REQUIRED ACTION –
What you return should match the data below exactly, with no pictures in it.

***** MATERIAL TO PROCESS

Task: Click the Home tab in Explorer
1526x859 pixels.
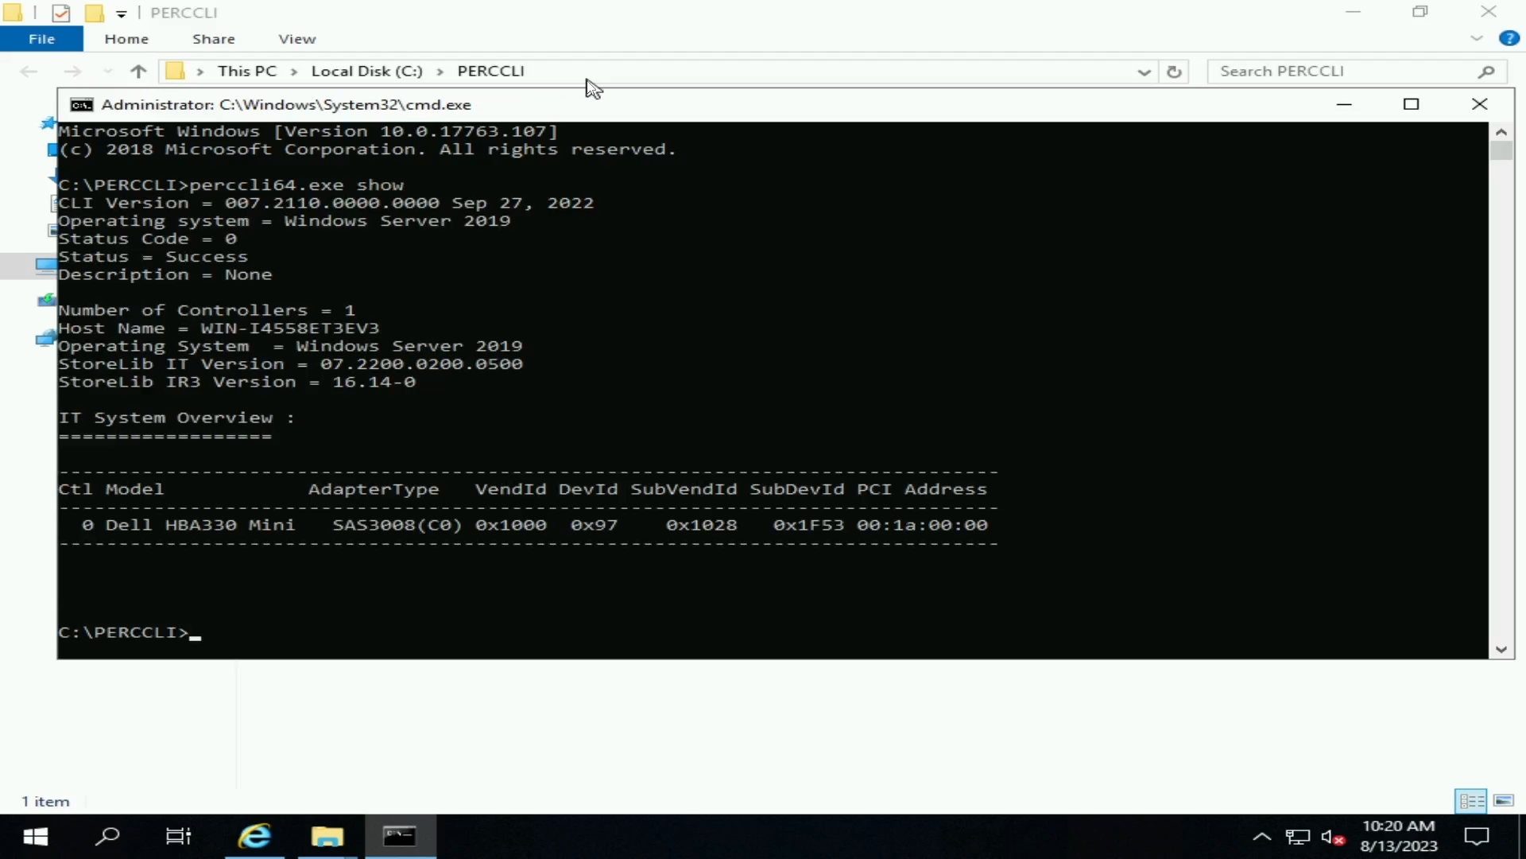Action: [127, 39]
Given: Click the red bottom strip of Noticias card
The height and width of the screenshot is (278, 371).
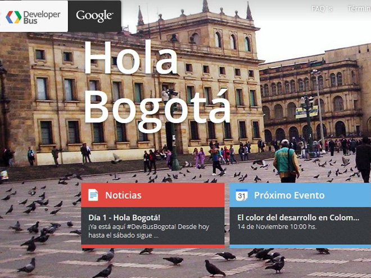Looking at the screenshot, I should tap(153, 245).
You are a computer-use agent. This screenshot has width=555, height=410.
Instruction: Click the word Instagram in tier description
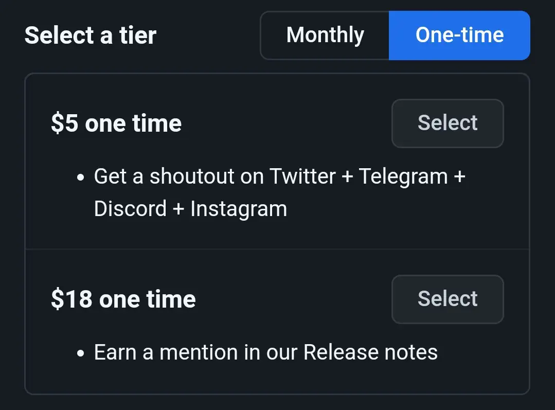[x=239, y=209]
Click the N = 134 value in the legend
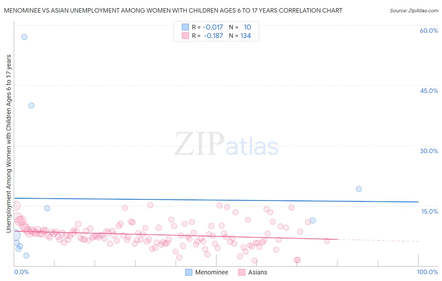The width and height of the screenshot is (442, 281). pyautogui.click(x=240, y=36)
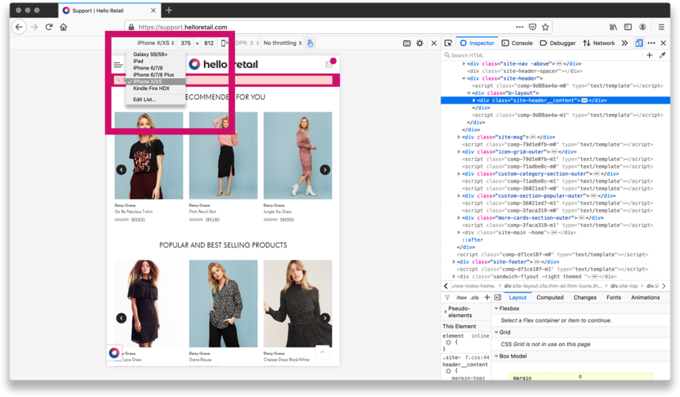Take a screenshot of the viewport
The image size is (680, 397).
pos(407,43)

**********

YOUR SOLUTION –
Task: Click the Home tab in Explorer
1526x859 pixels.
Action: [127, 39]
Given: Click the red bottom strip of Noticias card
The height and width of the screenshot is (278, 371).
Looking at the screenshot, I should tap(153, 245).
You are a computer-use agent. This screenshot has width=555, height=410.
Instruction: Click the word Instagram in tier description
[x=239, y=209]
Click the N = 134 value in the legend
The width and height of the screenshot is (442, 281). pyautogui.click(x=240, y=36)
Take a screenshot of the viewport
The image size is (680, 397).
pos(407,43)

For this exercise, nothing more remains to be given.